STORED RECORDS:
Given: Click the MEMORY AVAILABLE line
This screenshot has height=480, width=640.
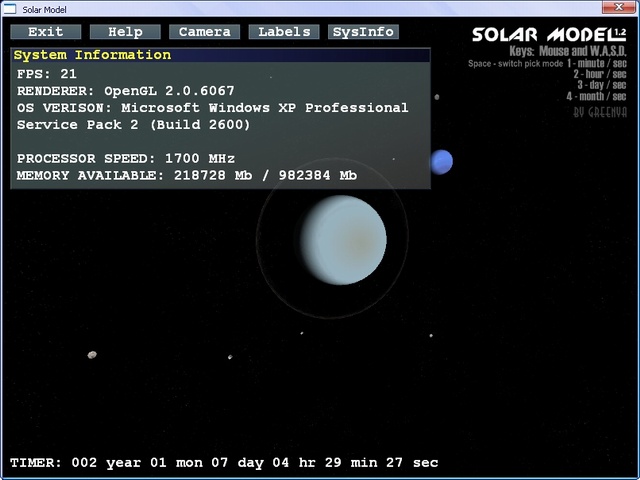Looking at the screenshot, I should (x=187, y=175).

...

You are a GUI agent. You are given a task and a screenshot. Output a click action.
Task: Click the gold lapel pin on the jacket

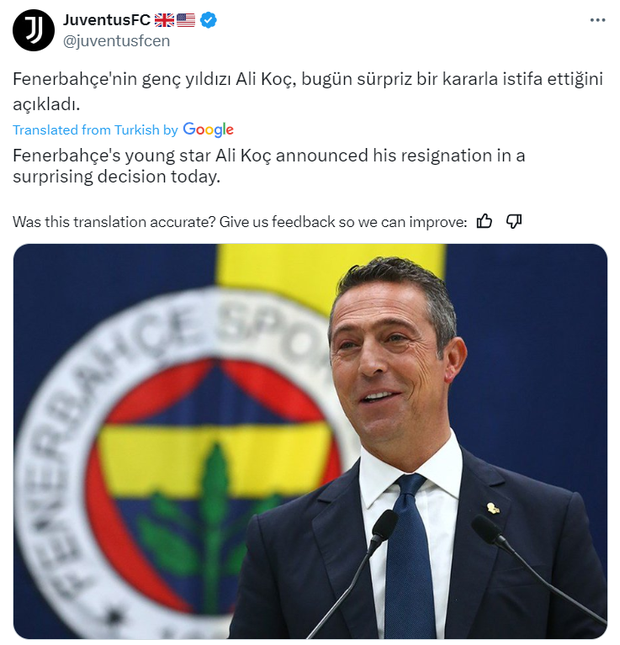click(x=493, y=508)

INSTRUCTIONS FOR THE TASK:
Please rewrite the part of the entries that opens with the line containing "Given: Click the MEMORY AVAILABLE line" and closes with the line containing "Looking at the" as a Markdown table with the columns Row and Entry line, skipping blank lines and leaving the pictures out.

CORRECT OUTPUT:
| Row | Entry line |
|---|---|
| 1 | Given: Click the MEMORY AVAILABLE line |
| 2 | This screenshot has height=480, width=640. |
| 3 | Looking at the screenshot, I should (x=187, y=175). |